Over the years, in the development of pressure transient analytical techniques, it has been common to assume isothermal conditions. In addition, it has been common to assume uniform temperature in the reservoir and production zone during fluid flow through the well bore. However, measurements of temperature behavior at a finer scale have shown some response of the temperature distribution to changes in flow conditions in both the reservoir and the production zone, in space and time.
This work aims at identifying the underlying physical phenomena responsible for these temperature transients and possible ways to use the findings in reservoir description, parameter estimation and evaluation of well performance.
2. Introduction
When oil and/or gas flows from a reservoir, through the wellbore to the surface, the fluid temperature changes. Several factors may be responsible for this, and they include heat loss to the surrounding formation through conduction, and thermodynamic behavior such as the Joule-Thomson effect, adiabatic expansion effects and heating due to friction between the flowing fluid and the rock matrix in the reservoir. Several authors studied the thermodynamics of flow through porous media, especially in the context of heat convection and conduction.
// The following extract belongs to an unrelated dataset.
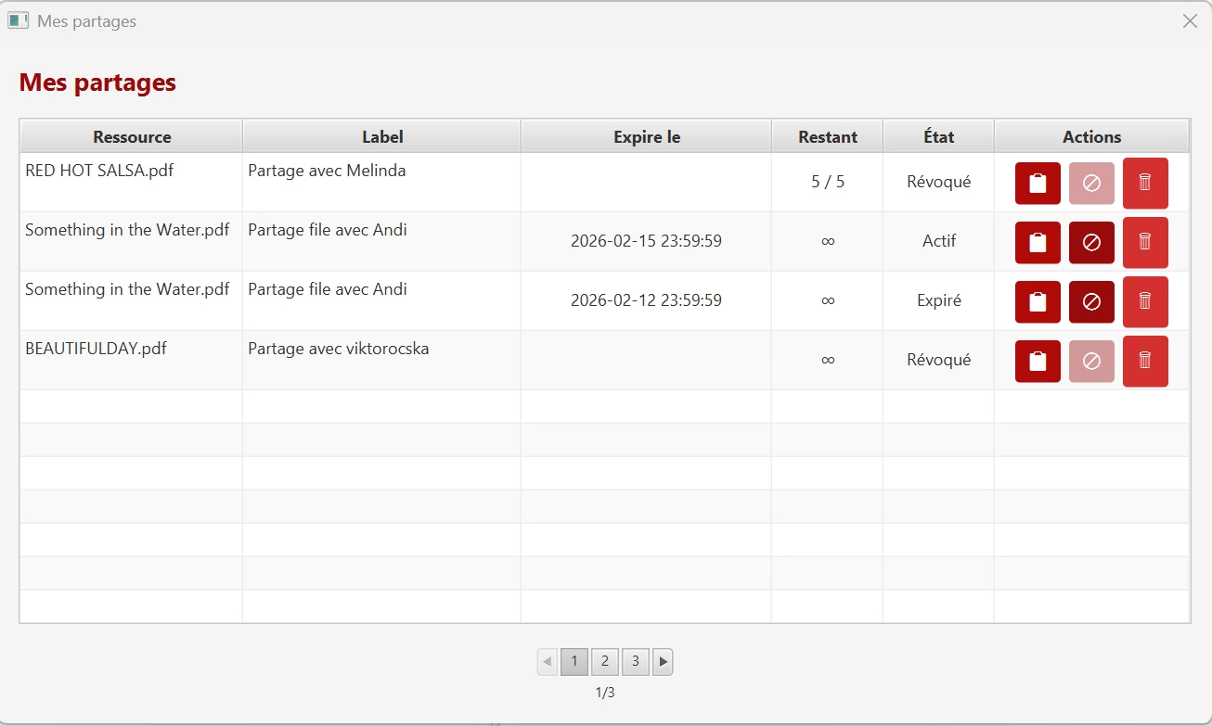1212x726 pixels.
Task: Delete the BEAUTIFULDAY.pdf share with viktorocska
Action: pyautogui.click(x=1145, y=361)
Ramey (1962) developed a model for the prediction of wellbore fluid temperature as a function of depth and production time, for injection wells. Shiu and Beggs (1980) modified Ramey’s model to predict the wellbore temperature profile for producing wells, where the temperature of fluid entering the wellbore from the reservoir is known.
Sagar, et al. (1991), developed a complex model for wellbore temperature distribution that accounted for kinetic energy and Joule-Thomson effect due to heating/cooling caused by pressure changes within the fluid during flow.
Haassan and Kabir (2002, 2005) presented a model that incorporated the hydrodynamics of different flow patterns and well geometry.
Valiullin et al., Sharafutdinov (2001) and Filippov et al. (1999) considered flow through the porous reservoir and defined models for the thermal variations.
Figure 1 shows an example of measrements of the response of temperature to changes in flow behavior, while Figure 2 is the flow rate plot. Both data sets have been preprocessed to remove major outliners obviously due to gauges.
Figure 1: Temperature measurements from a permanent downhole gauge.
Figure 2: Rate measurements from a permanent downhole gauge (at the same location as temperature measurements shown in Figure 1).
3. Research Results So Far
In order to ascertain the dependence of the temperature transient behavior on other flow parameters such as rate, time and pressure, nonparametric regression analysis was applied to the data from field measurements. Specifically two nonparametric multiple regression methods – Alternating Conditional Expectation (ACE ) algorithm of Breiman and Friedman (1985) and the Additivity and Variance Stabilization (AVAS) algorithm of Tibshirani (1988) -- were applied to the data set, to estimate optimal transformations that will result in maximum correlation between a dependent response variable (temperature) and multiple independent predictor variables (rate and time).
Figures 3 and 4 show the optimal transformations of the three variables, while Figure 5 shows the correlation between the transformations. As seen from the regression on the transformation, a strong functional relationship exists between flow rate and time (predictors), and temperature (response variable).
Figure 3: Temperature and rate transformation functions.
Figure 4: Time transformation.
Figure 5: Correlation of the transformations.
In the light of this functional relationship, it is clear that measurements of temperature show a dependence on flow rate. Therefore, an attempt was made to develop general models for the temperature dependence on rate and time. Later, more specific models for the transient periods will be developed.
Two simplified models were developed:
- A model from a regression on the transformations by using curve fitting tools.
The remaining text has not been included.